● GIVEN PASSAGE:

Start

# Perfectionism



## AmberSunrise (Apr 1, 2009)

It occurs to me that in an effort to curb my perfectionism, I do not set goals - if I do not set goals, I cannot fail by not meeting them right?

I can accept & welcome my dogs imperfections, but mine .. not so much.

How do you set goals and reach for success and not let failure get in your way? I love more casual route of 'lets see where we go', but that makes planning my route a bit difficult...:no::no::no:

You know, now it is I am taking online classes. But the other students videos are more 'polished' than mine, so now I figure I need to do the homework AND make my videos nicer LOL :doh: You know subtitles and nice transitions .. really. So now I do have a goal I guess - to learn how to make nice movies for submission to class!


----------



## Loisiana (Jul 29, 2009)

I don't like to set goals with specific time limits, or one-shot deals. For me that's too much pressure. I like long term goals that will challenge me but that I think I can reasonably obtain with enough hard work and a bit of luck. For Flip I have always had three major concrete goals to hopefully reach during his career: OTCH, OBHF, and to qualify for an NOI. We still have a LONG way to go before we reach any of those, but every training session, every trial entry is based on helping us someday get there.


----------



## Stretchdrive (Mar 12, 2011)

Sometimes what is perceived as failure is actually a step towards success.

I wouldn't worry about my videos compared to others. Who cares, they are just videos. It is the training that matters.


----------



## boomers_dawn (Sep 20, 2009)

End

(A block of data)
Start

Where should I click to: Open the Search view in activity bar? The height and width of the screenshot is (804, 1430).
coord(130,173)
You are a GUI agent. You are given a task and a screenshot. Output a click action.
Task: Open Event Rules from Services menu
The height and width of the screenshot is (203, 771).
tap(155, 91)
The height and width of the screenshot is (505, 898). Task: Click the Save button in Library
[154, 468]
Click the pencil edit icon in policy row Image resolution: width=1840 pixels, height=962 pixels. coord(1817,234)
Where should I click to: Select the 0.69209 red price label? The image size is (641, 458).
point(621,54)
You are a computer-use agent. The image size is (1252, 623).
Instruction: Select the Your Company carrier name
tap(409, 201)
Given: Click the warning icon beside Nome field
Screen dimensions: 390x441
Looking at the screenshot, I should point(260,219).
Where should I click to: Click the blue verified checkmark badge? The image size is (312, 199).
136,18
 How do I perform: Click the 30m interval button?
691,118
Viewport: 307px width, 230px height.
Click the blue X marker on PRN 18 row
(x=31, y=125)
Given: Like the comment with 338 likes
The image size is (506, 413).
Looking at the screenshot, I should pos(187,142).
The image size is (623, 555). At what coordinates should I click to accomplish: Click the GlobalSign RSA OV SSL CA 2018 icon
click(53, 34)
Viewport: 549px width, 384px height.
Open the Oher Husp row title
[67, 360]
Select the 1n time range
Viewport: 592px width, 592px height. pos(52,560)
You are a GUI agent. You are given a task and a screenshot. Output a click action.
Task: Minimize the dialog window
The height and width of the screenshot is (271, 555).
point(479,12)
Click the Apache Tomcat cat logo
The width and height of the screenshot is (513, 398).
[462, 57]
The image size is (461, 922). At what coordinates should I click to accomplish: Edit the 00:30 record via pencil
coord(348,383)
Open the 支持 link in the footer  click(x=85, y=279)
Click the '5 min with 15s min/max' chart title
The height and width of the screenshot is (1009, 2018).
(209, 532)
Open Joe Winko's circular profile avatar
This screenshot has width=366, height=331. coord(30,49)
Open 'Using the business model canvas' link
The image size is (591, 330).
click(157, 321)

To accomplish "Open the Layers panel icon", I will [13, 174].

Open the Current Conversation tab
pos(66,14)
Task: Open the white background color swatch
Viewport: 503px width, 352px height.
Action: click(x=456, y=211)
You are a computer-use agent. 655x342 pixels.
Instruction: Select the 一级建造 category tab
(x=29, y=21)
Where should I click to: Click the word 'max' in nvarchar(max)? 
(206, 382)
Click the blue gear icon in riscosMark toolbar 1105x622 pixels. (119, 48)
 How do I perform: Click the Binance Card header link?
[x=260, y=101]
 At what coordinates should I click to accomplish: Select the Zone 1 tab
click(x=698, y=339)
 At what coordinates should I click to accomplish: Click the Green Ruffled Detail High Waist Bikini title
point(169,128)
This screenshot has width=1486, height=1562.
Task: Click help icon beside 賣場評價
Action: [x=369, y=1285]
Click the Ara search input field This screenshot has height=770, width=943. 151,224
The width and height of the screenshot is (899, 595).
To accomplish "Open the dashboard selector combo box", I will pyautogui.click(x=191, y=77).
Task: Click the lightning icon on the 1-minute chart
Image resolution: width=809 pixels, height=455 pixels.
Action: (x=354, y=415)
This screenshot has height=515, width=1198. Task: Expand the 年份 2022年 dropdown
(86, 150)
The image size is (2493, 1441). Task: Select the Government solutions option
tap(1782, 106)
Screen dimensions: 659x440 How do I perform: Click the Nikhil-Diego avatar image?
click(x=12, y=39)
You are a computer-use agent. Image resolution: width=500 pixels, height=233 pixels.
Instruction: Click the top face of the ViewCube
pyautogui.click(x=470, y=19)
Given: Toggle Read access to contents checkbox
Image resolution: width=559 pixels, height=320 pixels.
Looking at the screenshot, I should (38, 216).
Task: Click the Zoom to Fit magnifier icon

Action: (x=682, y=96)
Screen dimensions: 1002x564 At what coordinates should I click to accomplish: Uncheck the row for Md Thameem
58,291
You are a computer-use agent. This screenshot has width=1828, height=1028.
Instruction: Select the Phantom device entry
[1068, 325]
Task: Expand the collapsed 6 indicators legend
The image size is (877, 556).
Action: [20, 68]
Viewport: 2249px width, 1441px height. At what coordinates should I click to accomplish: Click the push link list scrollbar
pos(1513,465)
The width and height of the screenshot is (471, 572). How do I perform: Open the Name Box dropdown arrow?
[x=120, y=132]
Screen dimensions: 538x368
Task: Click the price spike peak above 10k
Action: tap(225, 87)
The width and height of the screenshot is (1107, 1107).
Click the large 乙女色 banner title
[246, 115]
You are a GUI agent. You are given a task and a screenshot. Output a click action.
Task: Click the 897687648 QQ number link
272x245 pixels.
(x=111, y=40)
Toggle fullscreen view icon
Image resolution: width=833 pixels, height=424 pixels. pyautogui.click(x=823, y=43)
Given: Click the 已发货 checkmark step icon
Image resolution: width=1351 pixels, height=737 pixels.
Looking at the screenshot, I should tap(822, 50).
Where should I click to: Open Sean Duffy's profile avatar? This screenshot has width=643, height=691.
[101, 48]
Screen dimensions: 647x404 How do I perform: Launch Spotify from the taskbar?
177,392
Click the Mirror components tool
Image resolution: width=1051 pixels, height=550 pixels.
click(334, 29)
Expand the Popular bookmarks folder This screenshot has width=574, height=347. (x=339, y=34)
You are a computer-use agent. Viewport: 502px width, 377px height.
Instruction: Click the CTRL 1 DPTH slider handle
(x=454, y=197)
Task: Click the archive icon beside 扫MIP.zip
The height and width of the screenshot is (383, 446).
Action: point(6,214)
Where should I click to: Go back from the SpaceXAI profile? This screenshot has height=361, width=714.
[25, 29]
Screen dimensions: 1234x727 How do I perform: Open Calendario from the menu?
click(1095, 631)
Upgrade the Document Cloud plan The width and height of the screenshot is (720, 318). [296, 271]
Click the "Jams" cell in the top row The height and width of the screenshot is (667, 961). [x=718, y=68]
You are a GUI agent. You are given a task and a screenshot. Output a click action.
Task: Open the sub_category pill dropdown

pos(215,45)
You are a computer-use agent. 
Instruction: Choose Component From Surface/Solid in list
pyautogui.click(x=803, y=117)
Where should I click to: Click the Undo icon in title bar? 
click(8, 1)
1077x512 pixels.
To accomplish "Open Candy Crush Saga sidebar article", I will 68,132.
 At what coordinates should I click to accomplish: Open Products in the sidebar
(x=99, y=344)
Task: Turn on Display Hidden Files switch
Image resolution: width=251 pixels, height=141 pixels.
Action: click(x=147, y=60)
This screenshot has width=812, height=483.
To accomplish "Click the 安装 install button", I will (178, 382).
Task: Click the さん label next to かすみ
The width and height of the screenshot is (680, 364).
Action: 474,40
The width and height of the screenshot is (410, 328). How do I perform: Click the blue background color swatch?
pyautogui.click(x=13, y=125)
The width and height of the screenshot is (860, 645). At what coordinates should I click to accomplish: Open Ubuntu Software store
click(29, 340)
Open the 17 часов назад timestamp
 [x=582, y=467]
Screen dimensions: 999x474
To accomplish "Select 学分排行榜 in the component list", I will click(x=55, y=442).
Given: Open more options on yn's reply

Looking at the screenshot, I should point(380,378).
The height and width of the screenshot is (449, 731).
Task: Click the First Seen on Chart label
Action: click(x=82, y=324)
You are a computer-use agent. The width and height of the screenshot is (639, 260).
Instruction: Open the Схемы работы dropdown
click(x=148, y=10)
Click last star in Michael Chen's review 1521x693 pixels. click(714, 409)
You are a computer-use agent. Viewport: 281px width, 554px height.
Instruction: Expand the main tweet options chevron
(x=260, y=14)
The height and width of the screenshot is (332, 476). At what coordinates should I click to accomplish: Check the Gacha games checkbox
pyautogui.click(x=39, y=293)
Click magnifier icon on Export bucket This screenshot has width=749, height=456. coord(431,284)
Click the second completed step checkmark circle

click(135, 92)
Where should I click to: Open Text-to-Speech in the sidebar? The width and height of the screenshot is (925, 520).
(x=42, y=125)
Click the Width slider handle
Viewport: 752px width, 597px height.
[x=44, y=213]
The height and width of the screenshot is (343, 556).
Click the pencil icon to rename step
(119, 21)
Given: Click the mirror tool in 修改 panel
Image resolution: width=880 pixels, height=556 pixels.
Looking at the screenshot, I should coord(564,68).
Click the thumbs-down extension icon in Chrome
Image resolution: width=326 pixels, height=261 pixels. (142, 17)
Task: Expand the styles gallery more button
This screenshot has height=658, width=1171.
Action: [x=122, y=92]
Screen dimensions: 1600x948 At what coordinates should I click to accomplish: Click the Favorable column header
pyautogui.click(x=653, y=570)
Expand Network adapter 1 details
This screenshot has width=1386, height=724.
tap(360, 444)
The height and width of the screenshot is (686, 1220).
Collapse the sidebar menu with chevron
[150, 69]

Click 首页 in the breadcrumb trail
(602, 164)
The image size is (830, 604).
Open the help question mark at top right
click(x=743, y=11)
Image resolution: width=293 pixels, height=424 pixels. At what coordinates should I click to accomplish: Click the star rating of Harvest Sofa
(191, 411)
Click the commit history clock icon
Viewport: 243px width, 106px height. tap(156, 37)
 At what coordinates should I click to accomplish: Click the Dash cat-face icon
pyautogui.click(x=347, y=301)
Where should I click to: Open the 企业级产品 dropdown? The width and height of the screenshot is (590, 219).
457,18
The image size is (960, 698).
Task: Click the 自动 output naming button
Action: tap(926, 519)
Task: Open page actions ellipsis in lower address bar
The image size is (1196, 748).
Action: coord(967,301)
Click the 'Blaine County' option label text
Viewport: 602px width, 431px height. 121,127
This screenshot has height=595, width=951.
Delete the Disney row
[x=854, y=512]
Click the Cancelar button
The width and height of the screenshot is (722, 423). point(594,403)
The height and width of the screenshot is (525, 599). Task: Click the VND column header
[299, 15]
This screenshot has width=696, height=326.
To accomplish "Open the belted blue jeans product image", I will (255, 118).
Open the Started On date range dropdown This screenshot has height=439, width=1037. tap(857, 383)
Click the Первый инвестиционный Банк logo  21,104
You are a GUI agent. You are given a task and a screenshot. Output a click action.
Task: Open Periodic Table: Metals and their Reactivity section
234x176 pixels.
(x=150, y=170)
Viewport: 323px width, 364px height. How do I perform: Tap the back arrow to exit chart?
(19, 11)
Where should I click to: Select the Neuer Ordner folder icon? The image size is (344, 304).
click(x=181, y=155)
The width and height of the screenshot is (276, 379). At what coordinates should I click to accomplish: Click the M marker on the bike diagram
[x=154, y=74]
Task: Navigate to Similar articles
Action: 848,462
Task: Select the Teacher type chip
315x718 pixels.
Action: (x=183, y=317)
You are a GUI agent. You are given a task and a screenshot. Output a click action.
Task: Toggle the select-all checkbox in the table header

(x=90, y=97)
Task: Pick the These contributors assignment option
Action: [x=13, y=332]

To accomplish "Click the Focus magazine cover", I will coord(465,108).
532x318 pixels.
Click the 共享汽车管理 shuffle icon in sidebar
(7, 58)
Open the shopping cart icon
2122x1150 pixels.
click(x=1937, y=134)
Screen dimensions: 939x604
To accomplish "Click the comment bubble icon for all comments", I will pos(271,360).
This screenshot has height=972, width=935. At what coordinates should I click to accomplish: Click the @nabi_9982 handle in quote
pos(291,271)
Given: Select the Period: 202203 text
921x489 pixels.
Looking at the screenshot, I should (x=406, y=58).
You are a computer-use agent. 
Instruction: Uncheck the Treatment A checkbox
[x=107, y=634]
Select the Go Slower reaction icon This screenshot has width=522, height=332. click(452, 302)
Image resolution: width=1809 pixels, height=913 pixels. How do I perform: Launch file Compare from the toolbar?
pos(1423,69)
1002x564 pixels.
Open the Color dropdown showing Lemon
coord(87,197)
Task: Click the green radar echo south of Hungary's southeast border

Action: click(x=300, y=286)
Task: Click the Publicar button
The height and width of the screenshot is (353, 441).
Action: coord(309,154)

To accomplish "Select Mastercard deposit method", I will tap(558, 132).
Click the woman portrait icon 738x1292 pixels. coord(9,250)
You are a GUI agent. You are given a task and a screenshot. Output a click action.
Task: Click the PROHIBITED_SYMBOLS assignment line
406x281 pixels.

End

● WHAT THIS EXERCISE ASKS:
1. In the perfectionism thread, switch "goals" to "targets" and give the passage between "## AmberSunrise (Apr" and "meeting them right?", inclusive.
2. Reproduce the entries in the block of data exactly, from the line holding "will tap(558, 132)." through the end of the block, inclusive.

● ANSWERS BELOW:
1.
## AmberSunrise (Apr 1, 2009)

It occurs to me that in an effort to curb my perfectionism, I do not set targets - if I do not set targets, I cannot fail by not meeting them right?

2.
To accomplish "Select Mastercard deposit method", I will tap(558, 132).
Click the woman portrait icon 738x1292 pixels. coord(9,250)
You are a GUI agent. You are given a task and a screenshot. Output a click action.
Task: Click the PROHIBITED_SYMBOLS assignment line
406x281 pixels.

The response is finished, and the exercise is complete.